1. What are CSS Features in Fingerprinting

Browsers provide a number of CSS-related APIs and capabilities that can be used to identify or fingerprint a browser environment. These include:

  • CSS.supports(property, value): Checks whether the browser supports a specific CSS property or value.
  • document.styleSheets: Lists all the stylesheets loaded, which could show installed extensions or customized CSS.
  • CSS feature queries: Platforms can detect support for modern layout modules like @supports, CSS Grid, Flexbox, Houdini APIs, and more.
  • CSS custom properties & values: Some scripts measure responses to defined @property rules or evaluate CSS.registerProperty().
  • Screen orientation, media queries, and prefers-color-scheme: These can all influence CSS capabilities and are often scraped for fingerprint enrichment.

All together, these “CSS feature fingerprints” build a profile of what kind of browser and device you’re using.


2. How Platforms Detect CSS-Based Fingerprints

CSS fingerprints are collected subtly during normal website rendering or through scripted tests.
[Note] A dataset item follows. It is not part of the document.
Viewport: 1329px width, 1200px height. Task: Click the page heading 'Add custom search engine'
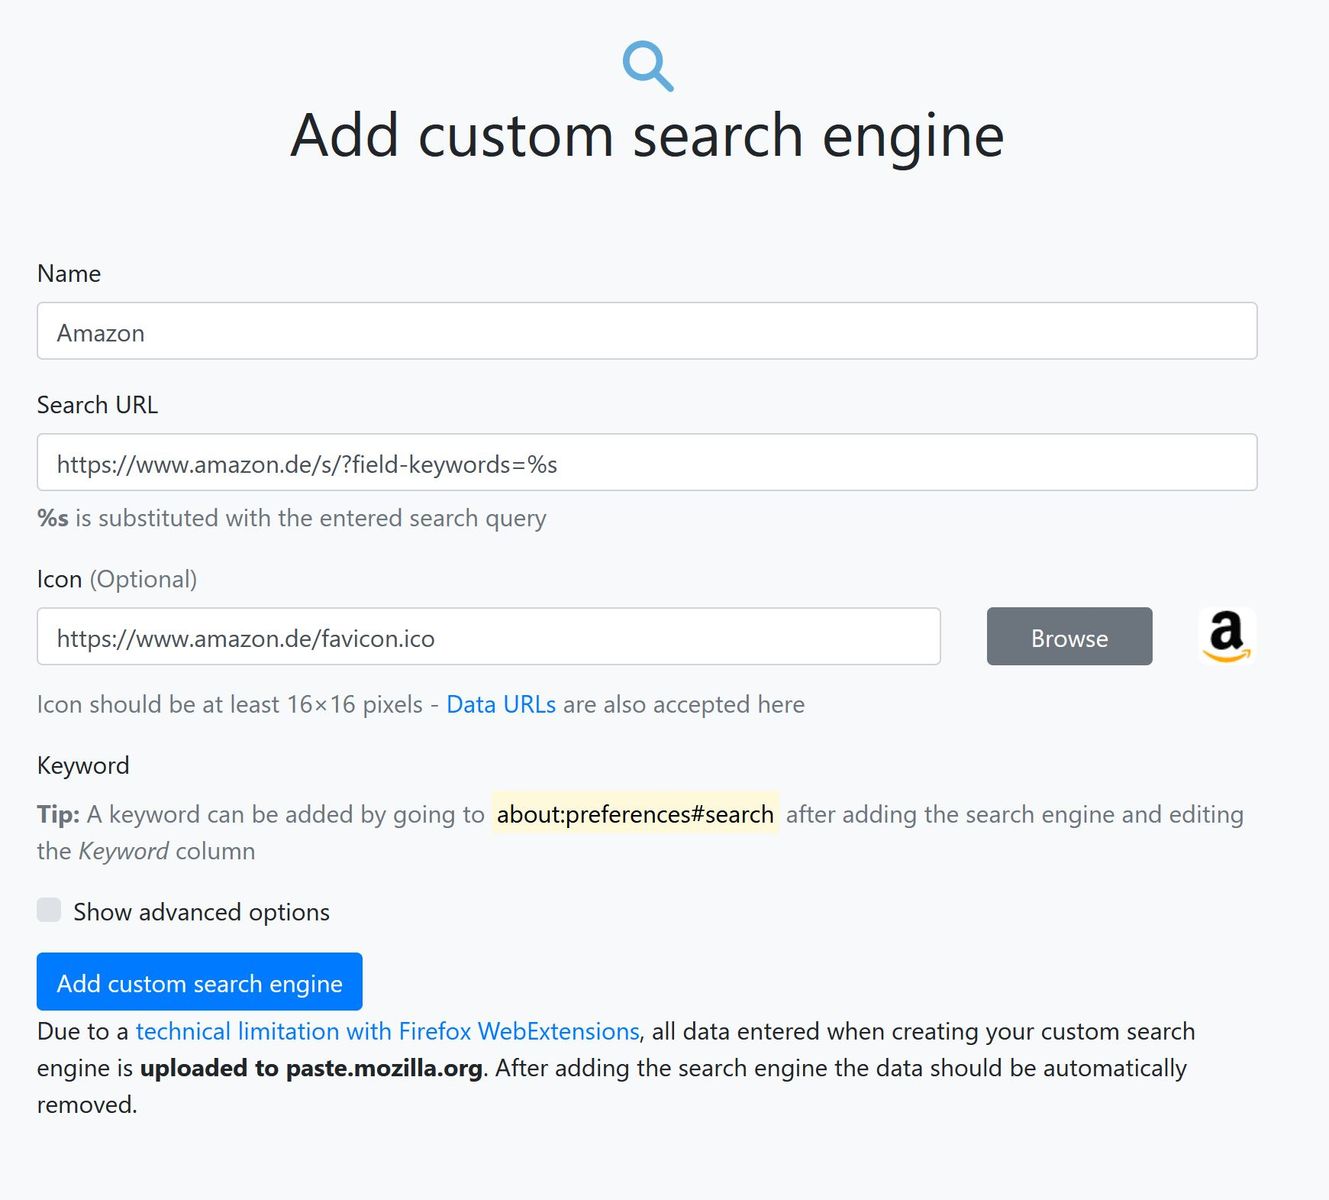[647, 135]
Detection methods include:

  1. Enumerating Supported Features: Scripts check CSS.supports() in loops or use parse-style checks to assess Grid, Flexbox, backdrop-filter, or custom element layout behavior.
  2. StyleSheets Inspection: By scanning all loaded stylesheets, fingerprinters can detect injected or modified CSS, sometimes linked to automation tools or CSP bypass.
  3. Font-based Layout Changes: Platforms may observe how custom fonts or text styling impacts rendering layout and measure it via DOMRect or boundingRect APIs.
  4. Dynamic Paint in Elements: Using boundingClientRect, scrollIntoView, or window.getComputedStyle() to assess how elements react under different layouts can yield clues about tooling.
  5. CSS Houdini Exports: Browsers that expose APIs like CSS.paintWorklet or CSS.animationWorklet are flagged with higher precision — especially in financial or headless browser detection.
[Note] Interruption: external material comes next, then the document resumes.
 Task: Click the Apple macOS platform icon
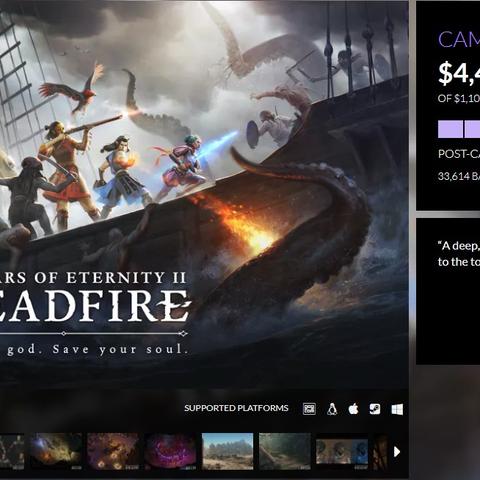pyautogui.click(x=353, y=408)
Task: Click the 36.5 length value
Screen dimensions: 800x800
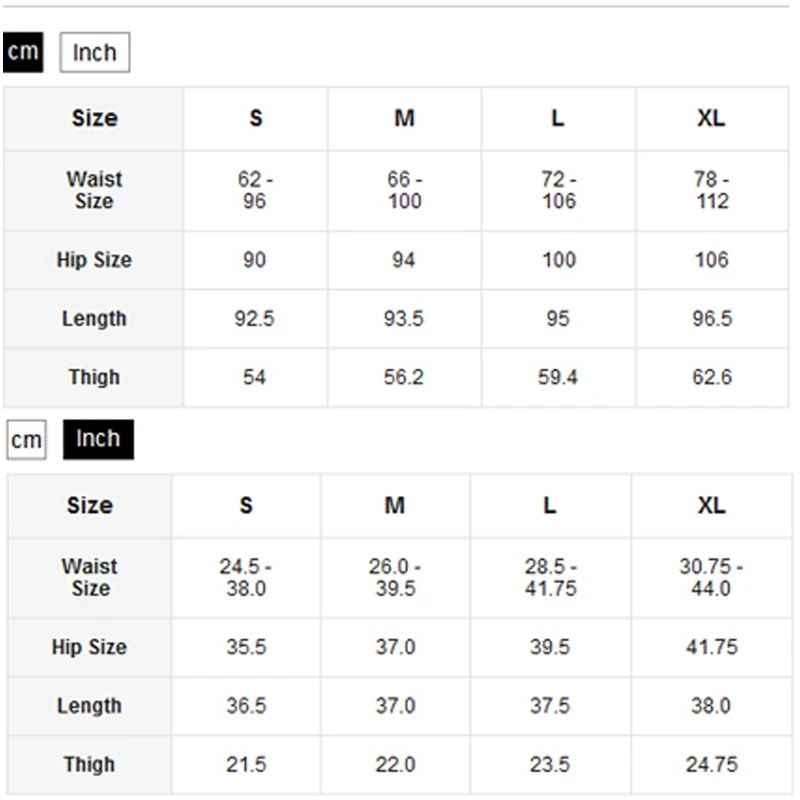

CSS-based features are especially effective at distinguishing real human browsing profiles from engineered spoofing environments, making them a key target for modern anti-multi-account or anti-bot systems.


3. How FlashID Masks CSS Features

FlashID takes a robust and modular approach to CSS fingerprinting controls, allowing for:

  1. Spoofing CSS.supports() Behavior: We intercept and rewrite CSS capability responses to reflect a consistent, user-defined browser profile.
  2. Isolated Style Sheet Environments: FlashID ensures that document.styleSheets content is specific to each browser instance and trimmable to prevent leaks like stylesheet injection detection.
  3. Font Rendering Consistency: We maintain profile-specific CSS values by ensuring that computed styles related to fonts, spacing, and transformations remain stable across sessions.
  4. Layout Behavior Customization: CSS layout choices like display: grid, flex rules, or custom value parsing are mimicked accurately to maintain browser realism.
  5. Paint Worklet Support Masking: FlashID can simulate or suppress advanced CSS Houdini APIs like paintWorklet, making detection harder.
  6. Profile-aware Responsive Behavior: Media queries, prefers-color-scheme, and screen-related styles are adapted in harmony with the rest of the browser profile.

With these high-level customizations, FlashID ensures CSS fingerprinting does not betray browser identity, and each profile behaves as if running on a unique, isolated device.